Recognition: unknown
Earth System Foundation Model (ESFM): A unified framework for heterogeneous data integration and forecasting
Pith reviewed 2026-05-10 03:18 UTC · model grok-4.3
The pith
ESFM predicts variables in unobserved regions by preserving inter-variable physical relationships.
A machine-rendered reading of the paper's core claim, the machinery that carries it, and where it could break.
Core claim
ESFM introduces axial attention to model inter-variable dependencies and per-variable tokenization to handle varying sets of inputs. Trained on dense gridded data like ERA5 and CMIP6 as well as sparse satellite and station data, the model predicts variables in regions or pressure levels lacking initial observations. It preserves physical relationships, for example between temperature, pressure, and humidity. Adaptive layer norm enables probabilistic ensembles, and case studies confirm accurate extreme weather predictions while retaining long-term stability.
What carries the argument
Axial attention for inter-variable dependencies together with individual variable tokenization on the 3D Swin UNet backbone.
If this is right
- Competitive or superior performance on benchmarks using ERA5, CMIP6, regionally masked data, MODIS satellite data, and station data.
- Accurate positional and magnitude estimates for extreme events such as Super Typhoon Doksuri and sudden stratospheric warming.
- Simple transformation to probabilistic forecasting via adaptive layer norm ensembles.
- Retention of long-term stability from previous foundation models.
- Simplified building of extensions for new downstream tasks due to variable tokenization.
Where Pith is reading between the lines
- Operational forecasting centers could adopt this as a base for multi-source data assimilation to improve predictions in data-poor areas.
- Future work might verify whether the predictions satisfy fundamental conservation laws like mass or energy balance in the extrapolated regions.
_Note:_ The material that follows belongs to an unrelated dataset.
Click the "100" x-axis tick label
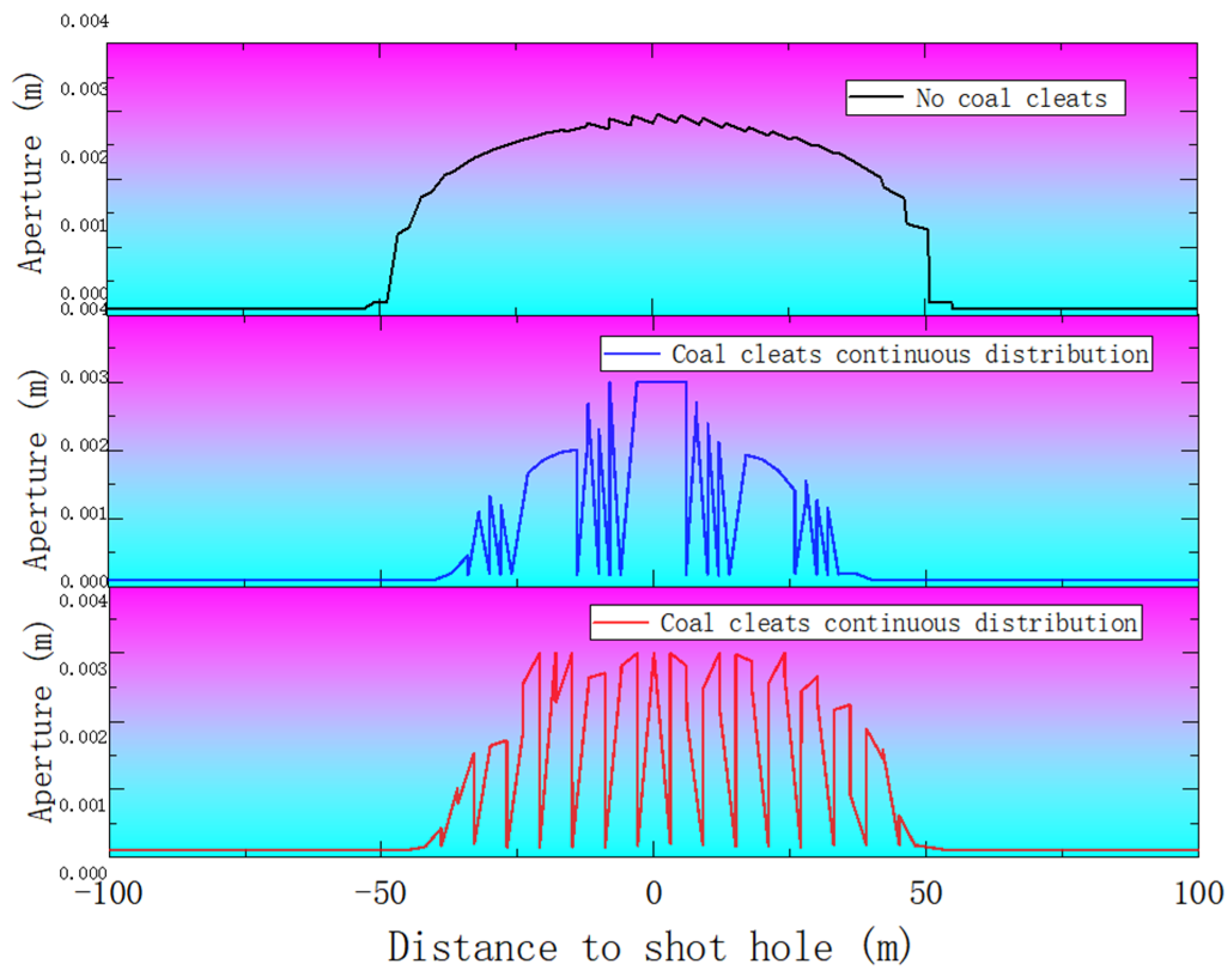The image size is (1232, 975). click(x=1198, y=894)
- The unified framework might lower barriers for researchers adding new variables or data types without retraining entire models.
Load-bearing premise
Axial attention and variable tokenization extensions allow generalization of physical relationships into unobserved regions without non-physical artifacts or conservation violations.
What would settle it
Independent validation showing that predicted temperature, pressure, and humidity fields in unobserved regions violate known physical correlations or conservation principles.
Figures
read the original abstract
Foundation models (FMs) for the Earth system learn statistical relationships between physical variables across massive datasets to enable versatile downstream applications through finetuning, separating them from task-specific weather models. Here, we introduce Earth System Foundation Model (ESFM), a fully open model building on the 3D Swin UNet backbone of the pioneering Aurora model. ESFM introduces extensions that increase functionality and foster adoption in climate sciences. First, the encoding scheme and training protocols have been extended to handle diverse datasets, including those containing missing values across all spatio-temporal dimensions such as satellite data, as well as station data, all under one backbone. Axial attention is introduced to capture inter-variable dependencies. As a result ESFM skillfully predicts variables in regions or on pressure levels where no data is present at the initial time, while preserving inter-variable relationships, for example between temperature, pressure, and humidity. Individual variable tokenization enables different sets of variables to be shuffled during training and simplifies the process of building extensions for new downstream tasks. Adaptive layer norm-based ensembles allow for a simple yet effective way to transform deterministic ESFM to a probabilistic FM. We present findings using dense gridded data (ERA5, CMIP6), regionally masked dense data, sparse gridded MODIS satellite data, and station data. Results demonstrate competitive or superior performance relative to state-of-the-art benchmarks. Case studies of Super Typhoon Doksuri (2023) and 2024 sudden stratospheric warming events show accurate positional and magnitude estimations of extreme weather. ESFM retains the strengths of previous foundation models, such as long-term stability, but facilitates application to a variety of downstream tasks.
Editorial analysis
A structured set of objections, weighed in public.
Referee Report
Summary. The paper introduces the Earth System Foundation Model (ESFM), an extension of the 3D Swin UNet backbone from the Aurora model. It incorporates axial attention for inter-variable dependencies, individual variable tokenization to handle shuffled variable sets, and training protocols for heterogeneous data including missing values from satellite and station observations. The central claims are that ESFM can predict variables in fully unobserved spatial or pressure-level regions while preserving inter-variable physical relationships (e.g., temperature-pressure-humidity), achieves competitive or superior performance on ERA5, CMIP6, regionally masked, MODIS, and station data, and supports probabilistic ensembles via adaptive layer norm; case studies on Typhoon Doksuri and 2024 sudden stratospheric warming are presented as evidence of accurate extreme-event forecasting.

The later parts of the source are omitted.